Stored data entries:
-----
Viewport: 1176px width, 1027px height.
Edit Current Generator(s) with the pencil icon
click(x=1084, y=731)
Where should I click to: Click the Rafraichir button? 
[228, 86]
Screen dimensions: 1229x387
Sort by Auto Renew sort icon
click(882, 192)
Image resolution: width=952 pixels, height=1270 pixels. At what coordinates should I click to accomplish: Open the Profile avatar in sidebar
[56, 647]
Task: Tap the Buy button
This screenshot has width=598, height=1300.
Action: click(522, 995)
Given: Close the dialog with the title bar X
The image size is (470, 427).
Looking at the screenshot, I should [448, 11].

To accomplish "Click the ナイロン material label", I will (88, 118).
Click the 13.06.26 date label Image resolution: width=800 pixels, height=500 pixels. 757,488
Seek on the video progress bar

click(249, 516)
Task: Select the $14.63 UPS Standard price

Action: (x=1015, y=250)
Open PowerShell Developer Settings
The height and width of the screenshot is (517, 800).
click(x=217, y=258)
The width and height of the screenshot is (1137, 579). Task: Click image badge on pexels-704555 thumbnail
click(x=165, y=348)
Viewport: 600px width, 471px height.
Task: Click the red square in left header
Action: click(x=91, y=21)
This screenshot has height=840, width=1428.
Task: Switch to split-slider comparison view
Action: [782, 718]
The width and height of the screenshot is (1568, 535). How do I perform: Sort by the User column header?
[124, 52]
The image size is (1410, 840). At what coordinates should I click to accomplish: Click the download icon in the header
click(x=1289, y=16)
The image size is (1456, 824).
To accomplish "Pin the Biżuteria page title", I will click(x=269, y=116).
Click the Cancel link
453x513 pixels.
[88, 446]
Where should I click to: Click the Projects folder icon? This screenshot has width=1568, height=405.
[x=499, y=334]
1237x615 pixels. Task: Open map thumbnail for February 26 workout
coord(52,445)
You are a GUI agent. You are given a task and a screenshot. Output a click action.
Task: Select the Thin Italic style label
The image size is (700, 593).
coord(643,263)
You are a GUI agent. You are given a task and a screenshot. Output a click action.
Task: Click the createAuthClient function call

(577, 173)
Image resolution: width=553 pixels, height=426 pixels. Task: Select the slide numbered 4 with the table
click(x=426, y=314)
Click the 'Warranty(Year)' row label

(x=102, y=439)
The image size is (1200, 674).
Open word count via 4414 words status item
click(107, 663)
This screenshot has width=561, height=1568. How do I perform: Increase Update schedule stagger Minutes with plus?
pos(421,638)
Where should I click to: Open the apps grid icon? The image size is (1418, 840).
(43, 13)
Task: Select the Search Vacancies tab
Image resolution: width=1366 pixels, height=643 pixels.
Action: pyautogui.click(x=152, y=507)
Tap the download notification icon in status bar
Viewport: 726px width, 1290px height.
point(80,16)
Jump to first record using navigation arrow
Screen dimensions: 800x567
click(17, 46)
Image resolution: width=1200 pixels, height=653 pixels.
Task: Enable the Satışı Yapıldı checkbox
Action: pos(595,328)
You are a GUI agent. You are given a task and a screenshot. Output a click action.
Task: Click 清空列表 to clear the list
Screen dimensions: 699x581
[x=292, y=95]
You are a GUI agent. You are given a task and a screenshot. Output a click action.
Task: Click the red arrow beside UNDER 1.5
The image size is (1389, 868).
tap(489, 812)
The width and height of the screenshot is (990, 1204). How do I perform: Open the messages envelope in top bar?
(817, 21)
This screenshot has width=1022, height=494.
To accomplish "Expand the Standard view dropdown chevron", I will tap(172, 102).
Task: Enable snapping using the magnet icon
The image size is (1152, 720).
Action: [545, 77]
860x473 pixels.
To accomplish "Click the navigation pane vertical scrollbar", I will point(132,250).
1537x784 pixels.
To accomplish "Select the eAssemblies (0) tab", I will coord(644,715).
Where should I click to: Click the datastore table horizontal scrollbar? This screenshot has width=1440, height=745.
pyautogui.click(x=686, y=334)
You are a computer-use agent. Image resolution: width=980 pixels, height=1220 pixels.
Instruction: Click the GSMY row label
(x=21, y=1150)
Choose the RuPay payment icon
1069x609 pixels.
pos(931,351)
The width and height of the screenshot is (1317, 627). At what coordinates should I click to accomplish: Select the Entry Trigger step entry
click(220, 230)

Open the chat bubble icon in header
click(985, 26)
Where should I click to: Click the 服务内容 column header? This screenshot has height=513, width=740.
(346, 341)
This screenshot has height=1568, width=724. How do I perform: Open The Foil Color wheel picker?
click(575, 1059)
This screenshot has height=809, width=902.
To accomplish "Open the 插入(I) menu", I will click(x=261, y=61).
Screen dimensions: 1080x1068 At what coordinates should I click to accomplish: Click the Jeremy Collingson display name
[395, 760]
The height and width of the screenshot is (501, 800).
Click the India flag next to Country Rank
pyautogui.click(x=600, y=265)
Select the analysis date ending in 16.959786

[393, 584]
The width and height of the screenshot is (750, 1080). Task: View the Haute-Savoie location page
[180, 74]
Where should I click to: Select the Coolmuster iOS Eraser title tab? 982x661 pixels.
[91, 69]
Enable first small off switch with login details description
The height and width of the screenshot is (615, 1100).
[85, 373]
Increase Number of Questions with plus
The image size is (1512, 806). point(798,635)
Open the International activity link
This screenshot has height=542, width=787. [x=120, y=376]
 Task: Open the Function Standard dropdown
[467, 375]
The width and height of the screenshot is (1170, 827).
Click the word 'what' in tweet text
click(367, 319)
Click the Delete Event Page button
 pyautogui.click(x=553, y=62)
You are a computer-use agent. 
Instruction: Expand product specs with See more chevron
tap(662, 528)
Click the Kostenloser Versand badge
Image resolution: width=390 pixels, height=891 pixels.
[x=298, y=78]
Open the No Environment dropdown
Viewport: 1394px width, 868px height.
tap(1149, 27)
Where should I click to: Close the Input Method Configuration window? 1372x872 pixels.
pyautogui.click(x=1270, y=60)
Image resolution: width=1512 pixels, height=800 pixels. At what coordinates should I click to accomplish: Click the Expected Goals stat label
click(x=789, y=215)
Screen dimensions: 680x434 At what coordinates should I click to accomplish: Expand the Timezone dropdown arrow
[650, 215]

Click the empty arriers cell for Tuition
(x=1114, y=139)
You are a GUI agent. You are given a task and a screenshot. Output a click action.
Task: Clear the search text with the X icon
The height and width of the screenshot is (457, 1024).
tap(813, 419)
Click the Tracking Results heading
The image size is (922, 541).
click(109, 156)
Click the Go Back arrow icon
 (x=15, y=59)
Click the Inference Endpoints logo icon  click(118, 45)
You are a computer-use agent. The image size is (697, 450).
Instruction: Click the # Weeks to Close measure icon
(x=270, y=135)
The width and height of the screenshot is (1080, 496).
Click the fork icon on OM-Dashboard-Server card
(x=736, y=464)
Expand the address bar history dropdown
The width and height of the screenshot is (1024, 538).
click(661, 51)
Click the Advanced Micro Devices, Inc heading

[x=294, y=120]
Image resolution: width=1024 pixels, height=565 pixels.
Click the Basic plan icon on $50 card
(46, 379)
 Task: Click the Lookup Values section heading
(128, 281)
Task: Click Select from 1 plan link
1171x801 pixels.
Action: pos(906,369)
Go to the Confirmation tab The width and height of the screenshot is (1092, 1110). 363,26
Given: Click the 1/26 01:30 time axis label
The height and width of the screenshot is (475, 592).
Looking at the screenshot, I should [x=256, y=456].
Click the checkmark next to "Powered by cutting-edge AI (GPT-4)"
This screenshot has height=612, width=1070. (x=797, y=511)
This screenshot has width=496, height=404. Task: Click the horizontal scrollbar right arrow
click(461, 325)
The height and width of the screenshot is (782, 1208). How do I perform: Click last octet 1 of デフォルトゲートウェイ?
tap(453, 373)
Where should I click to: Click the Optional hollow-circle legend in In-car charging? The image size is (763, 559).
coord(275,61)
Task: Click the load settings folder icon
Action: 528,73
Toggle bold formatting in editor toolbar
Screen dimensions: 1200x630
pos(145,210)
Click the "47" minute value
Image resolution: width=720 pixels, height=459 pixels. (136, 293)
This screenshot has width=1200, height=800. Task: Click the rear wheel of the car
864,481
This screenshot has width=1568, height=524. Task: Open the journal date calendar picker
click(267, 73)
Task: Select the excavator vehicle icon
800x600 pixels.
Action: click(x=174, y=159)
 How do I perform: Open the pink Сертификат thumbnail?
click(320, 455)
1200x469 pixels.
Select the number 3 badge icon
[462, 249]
-----
Which lines above run from the one containing "The height and width of the screenshot is (457, 1024)." down to the one containing "Image resolution: width=1024"? Repeat exactly those, both ends included, and nothing else.

The height and width of the screenshot is (457, 1024).
tap(813, 419)
Click the Tracking Results heading
The image size is (922, 541).
click(109, 156)
Click the Go Back arrow icon
 (x=15, y=59)
Click the Inference Endpoints logo icon  click(118, 45)
You are a computer-use agent. The image size is (697, 450).
Instruction: Click the # Weeks to Close measure icon
(x=270, y=135)
The width and height of the screenshot is (1080, 496).
Click the fork icon on OM-Dashboard-Server card
(x=736, y=464)
Expand the address bar history dropdown
The width and height of the screenshot is (1024, 538).
click(661, 51)
Click the Advanced Micro Devices, Inc heading

[x=294, y=120]
Image resolution: width=1024 pixels, height=565 pixels.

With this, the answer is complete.